El gurí/pibito que fui “vio y sigue viendo” la cara de Roberto Ferrazo, mi compañero de 2do. grado, dormido dentro de su ataúd; sigue viendo la felicidad del barrio, con la barra de pibes; sigue tratando de ver la pelota de fútbol cuando se la tragaba la noche; sigue viendo lo hermosa y delicada que era Patricia; sigue viendo que ahí estaban siempre mis padres; que la escuela primaria fue una fiesta; que el abuelo Julio Martín era poeta y papá artista plástico; que había historias felices y también historias tristes.

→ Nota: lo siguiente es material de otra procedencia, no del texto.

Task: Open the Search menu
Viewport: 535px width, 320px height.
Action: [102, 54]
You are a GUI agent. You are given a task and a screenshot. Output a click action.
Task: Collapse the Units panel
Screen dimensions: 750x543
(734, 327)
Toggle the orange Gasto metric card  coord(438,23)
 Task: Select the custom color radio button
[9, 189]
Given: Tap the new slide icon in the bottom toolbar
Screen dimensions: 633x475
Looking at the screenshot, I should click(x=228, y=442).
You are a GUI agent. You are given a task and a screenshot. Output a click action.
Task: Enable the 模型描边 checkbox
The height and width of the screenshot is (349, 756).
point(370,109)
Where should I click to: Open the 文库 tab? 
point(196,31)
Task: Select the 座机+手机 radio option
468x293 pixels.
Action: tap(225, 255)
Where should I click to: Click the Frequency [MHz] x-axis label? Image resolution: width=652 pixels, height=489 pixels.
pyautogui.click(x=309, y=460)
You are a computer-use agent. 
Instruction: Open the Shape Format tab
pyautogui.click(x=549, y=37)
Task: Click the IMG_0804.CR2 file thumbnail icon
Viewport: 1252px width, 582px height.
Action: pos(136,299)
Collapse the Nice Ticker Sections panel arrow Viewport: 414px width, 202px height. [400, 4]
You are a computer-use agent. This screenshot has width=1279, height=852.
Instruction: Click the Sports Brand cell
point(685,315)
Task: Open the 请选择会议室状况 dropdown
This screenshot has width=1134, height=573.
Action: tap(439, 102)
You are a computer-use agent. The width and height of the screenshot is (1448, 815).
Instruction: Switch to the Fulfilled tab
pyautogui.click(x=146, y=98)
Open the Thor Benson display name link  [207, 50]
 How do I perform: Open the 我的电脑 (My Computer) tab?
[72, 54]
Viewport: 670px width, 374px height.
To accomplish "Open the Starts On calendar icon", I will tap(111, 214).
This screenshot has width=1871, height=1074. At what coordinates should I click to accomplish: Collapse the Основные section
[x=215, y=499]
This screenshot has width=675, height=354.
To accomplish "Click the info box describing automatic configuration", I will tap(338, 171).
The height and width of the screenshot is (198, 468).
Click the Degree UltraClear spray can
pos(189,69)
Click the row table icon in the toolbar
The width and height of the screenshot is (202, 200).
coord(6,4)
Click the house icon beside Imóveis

De todo esto, y tanto más que ahora no anoto, se trató la infancia, ese momento, esa pausa entre los extremos donde la nada fue la sustancia necesaria para fundar, y para poder prestarle atención a la infancia. Mientras todo esto nos sucede como hombres, como seres evolucionados que saben que, más temprano o más tarde, tendrán que morir, transitamos a la vista de una cantidad de pequeñas criaturas que viven cada día como una eterna infancia. Mis perros me vieron pasar, como el caballo vio al gurí/pibito de Puerto Ruiz.

Hasta la infancia y estos pensamientos me llevaron las dos fotos de Fernando Sturzenegger y la línea del Chango, guitarrero con aire de poeta.

1 comentario:

  1. Que hermosa manera de poner en letras a dos fotografías de gurí. Que hermosa palabra, gurí , pero también como se decía en mi infancia "se viene la gurisada" "los gurises gritan demasiado",
    "gurises de m... dejen dormir la siesta". Muy conmovedor, buena literatura.